* **Your assignment**
Exclude the pictures, then repeat the remaining data exactly.

* **Provided records**
# # # # # # #

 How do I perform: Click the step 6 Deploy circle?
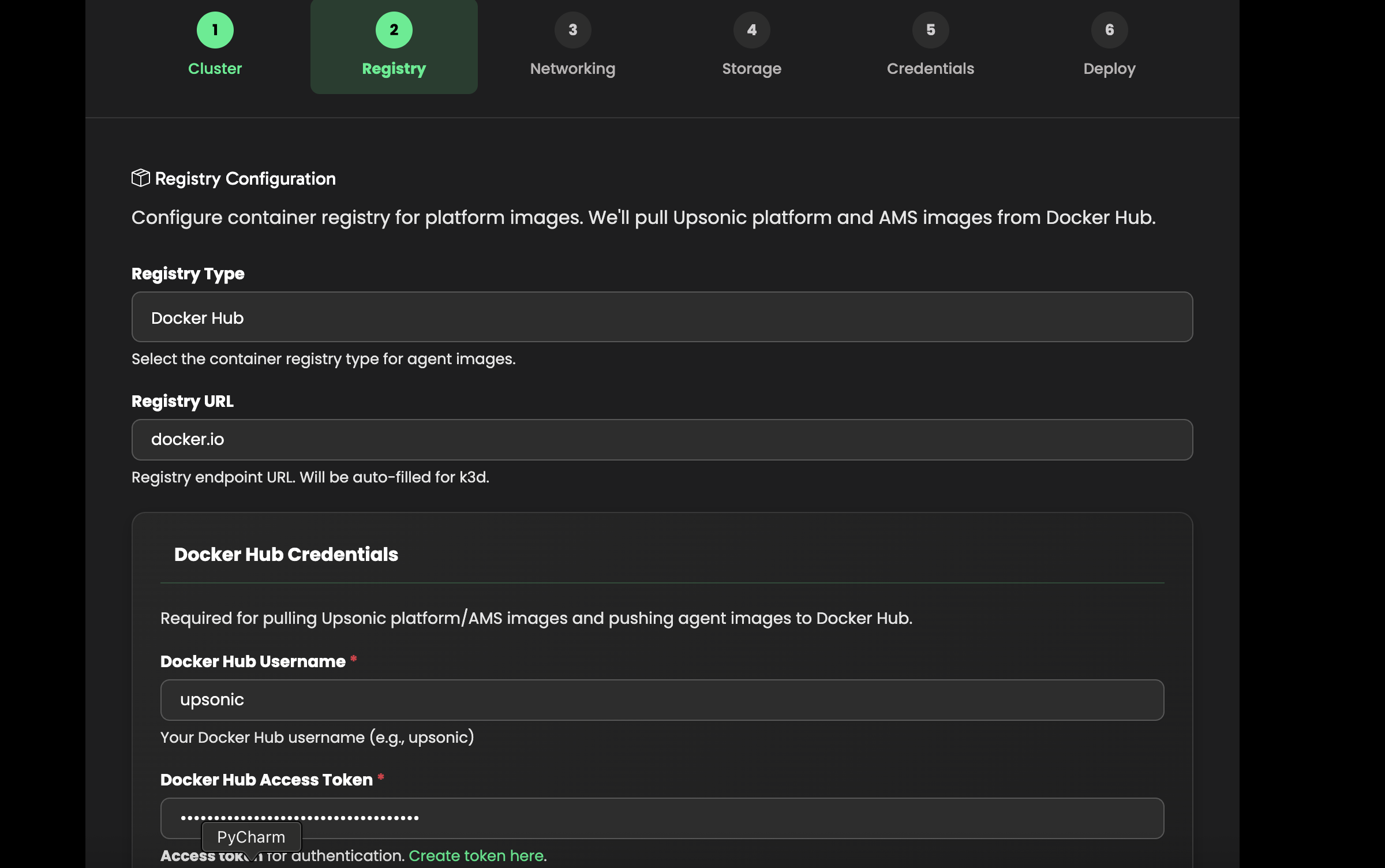[x=1109, y=29]
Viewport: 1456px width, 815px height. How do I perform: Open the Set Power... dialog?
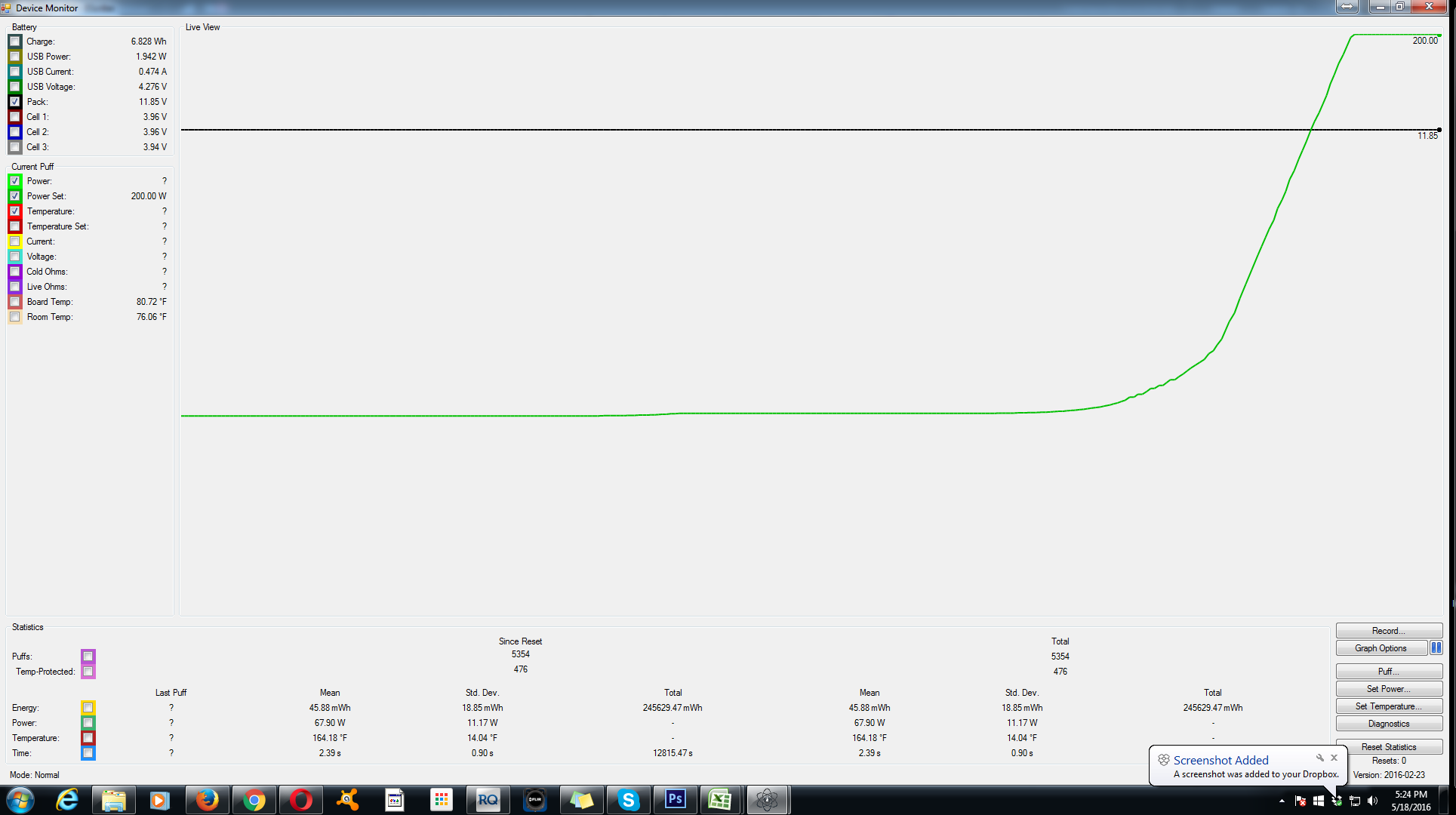point(1388,689)
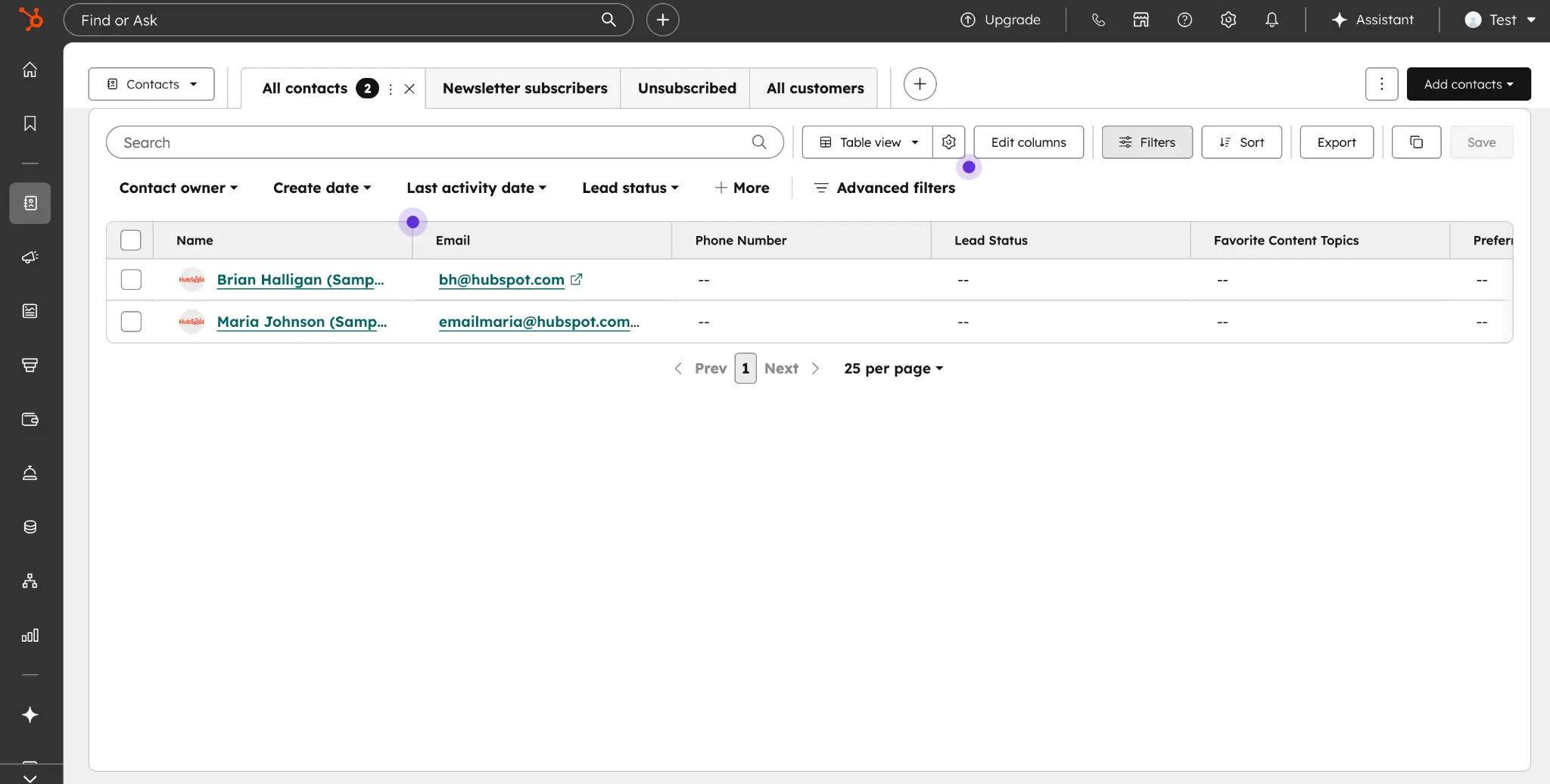Check the checkbox for Brian Halligan
This screenshot has width=1550, height=784.
[130, 279]
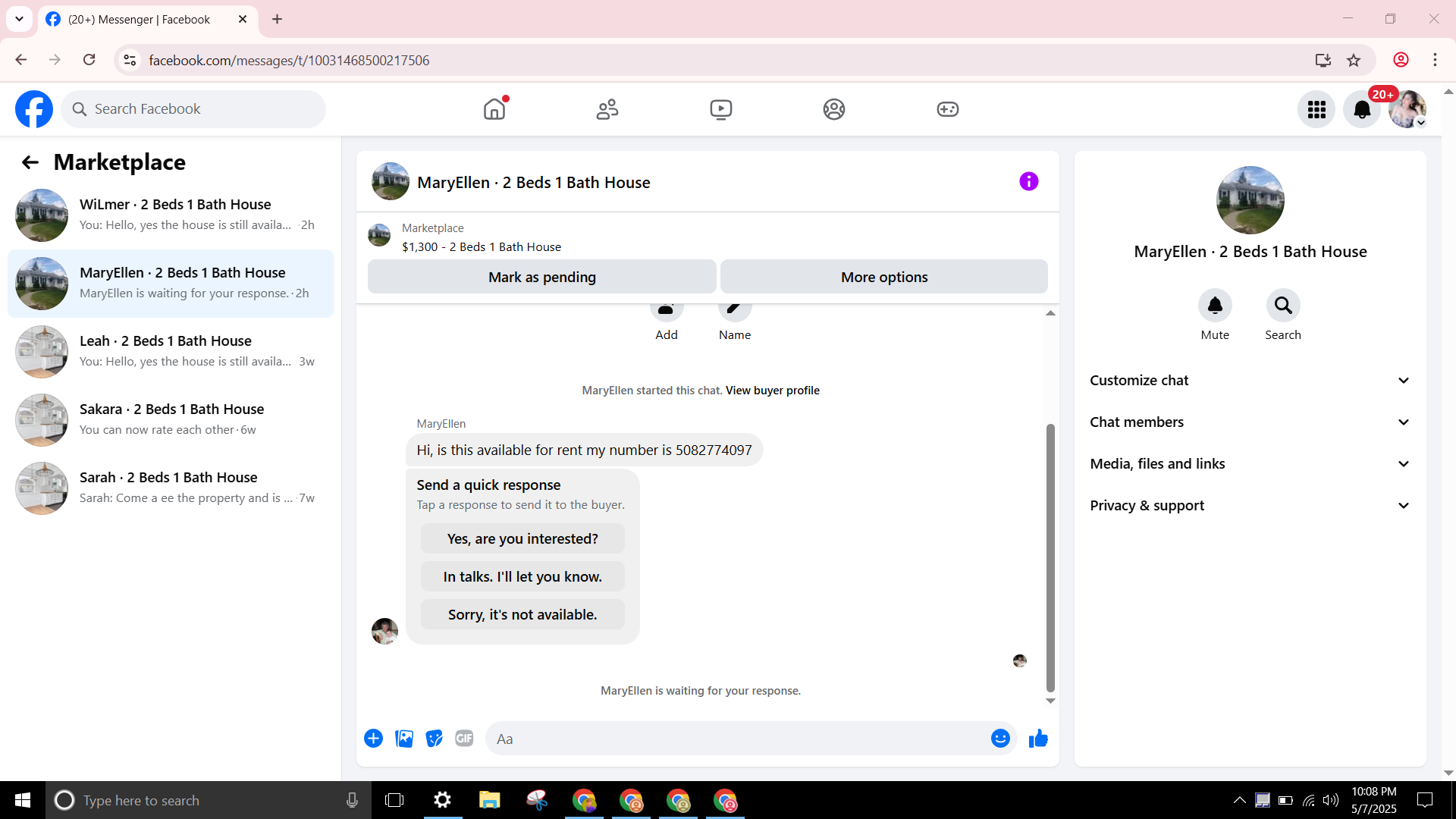
Task: Attach a photo with the image icon
Action: point(404,739)
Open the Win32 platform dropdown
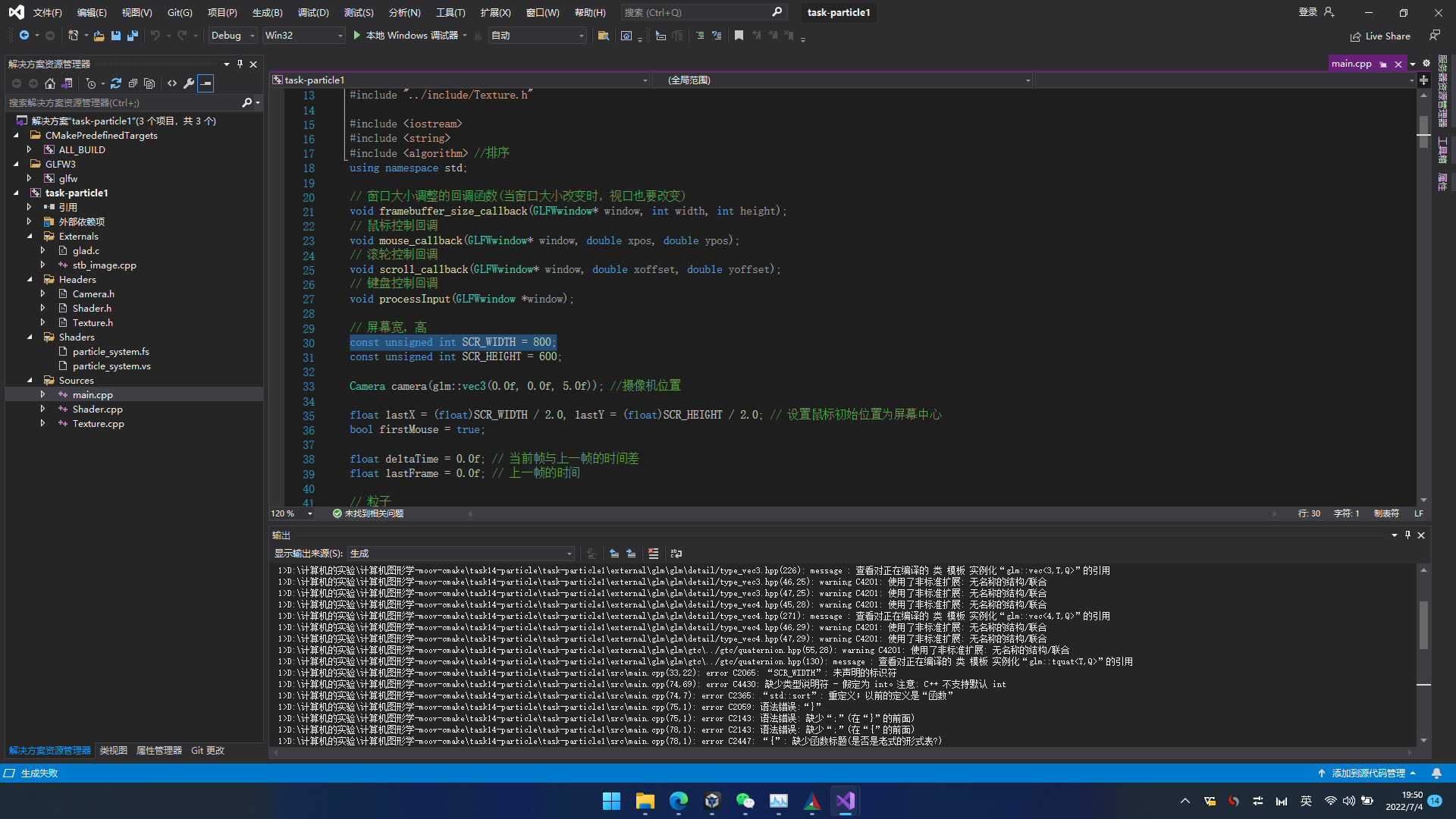The height and width of the screenshot is (819, 1456). [x=303, y=36]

# # # # # # #

* **Reply**
 How do I perform: Click the step 6 Deploy circle?
[x=1109, y=29]
Viewport: 1456px width, 815px height. How do I perform: Open the Set Power... dialog?
point(1388,689)
Check the checkbox for Brian Halligan
This screenshot has width=1550, height=784.
[130, 279]
Task: Attach a photo with the image icon
Action: point(404,739)
Open the Win32 platform dropdown
The height and width of the screenshot is (819, 1456). [x=303, y=36]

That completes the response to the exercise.